È la stagione più triste? Eppure abbiamo fatto "undiciannodebbb".
Con trasposizione nel tremendo mondo delle malattie, gli undici anni di b, gli anni delle retrocessioni (dall'ultima sono passati quasi 40 anni, però parliamone ancora tanto vi prego) possono essere paragonati ad una malattia gravissima però curabile con sacrifici e dolore.
Questa sembra una polmonite su un corpo debilitato, anziano e incapace di reagire.
Un'agonia tra gli occhi prima attoniti, poi rassegnati e infine impazienti dei parenti tutti.
Comprendo che esistano posizioni personali, tifosi che guardino alla prossima stagione con immutato entusiasmo adolescenziale.
Ed è bellissimo.
Io interpreto il sentimento di quella maggioranza di Laziali sfibrata da questa massa informe di questioni agglutinate impossibili da risolvere.
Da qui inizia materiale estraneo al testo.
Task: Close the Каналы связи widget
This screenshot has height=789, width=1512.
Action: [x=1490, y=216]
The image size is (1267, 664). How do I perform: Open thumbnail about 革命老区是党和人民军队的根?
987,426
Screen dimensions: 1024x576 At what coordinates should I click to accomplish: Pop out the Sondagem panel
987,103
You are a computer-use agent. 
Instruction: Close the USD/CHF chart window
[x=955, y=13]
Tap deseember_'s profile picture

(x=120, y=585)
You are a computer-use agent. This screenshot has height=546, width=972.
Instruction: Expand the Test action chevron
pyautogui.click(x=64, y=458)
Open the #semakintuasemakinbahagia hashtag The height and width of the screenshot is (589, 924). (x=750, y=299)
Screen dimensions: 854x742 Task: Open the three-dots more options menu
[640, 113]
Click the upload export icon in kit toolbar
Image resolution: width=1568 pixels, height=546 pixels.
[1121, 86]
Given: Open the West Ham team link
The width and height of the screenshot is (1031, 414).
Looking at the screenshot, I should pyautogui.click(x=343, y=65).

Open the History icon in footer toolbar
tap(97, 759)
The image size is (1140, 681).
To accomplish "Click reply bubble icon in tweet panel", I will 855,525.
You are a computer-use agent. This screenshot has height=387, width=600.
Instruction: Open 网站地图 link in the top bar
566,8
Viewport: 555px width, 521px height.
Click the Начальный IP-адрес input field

La mancanza di soldi, la mancanza di competenze e capacità, la mancanza di rispetto, la mancanza di ambizione... una somma di vuoti che sono il preludio inevitabile al vuoto sugli spalti.
E alla dis-perazione.
Il Laziale non spera più. Non ha sogni.
Guarda al prossimo mercato con la matita dietro la testa e gli occhiali da presbite: sarà a saldo zero? Come siamo messi con l'Indice? Quali sono le voci che compongono le spese? Possiamo dedurre il calcestruzzo che favorisce l'efficienza energetica?
Una cascata di eventi che si concluderà con un qualche complotto perché la campana della chiesa di Formello non doveva essere computata nei costi e, se ci pensate bene, ce l'hanno tutti con noi.
Sulla radiolina di regime si ironizza sul sogno.
"Questo vonno sogna' Cesari, vonno sogna' a me viè voglia de smette de parla' de calcio e parla' solo delle cose belle come er convegno daaa signora Mezzaroma su aaa violenza"
E invece il sogno è la materia di cui è fatto il calcio.
Sospensione dell'incredulità. Noi non riusciamo più a sospendere nulla. Lotito ci ha portato in sagrestia e ci ha fatto vedere il Papa sulla tazza del cesso.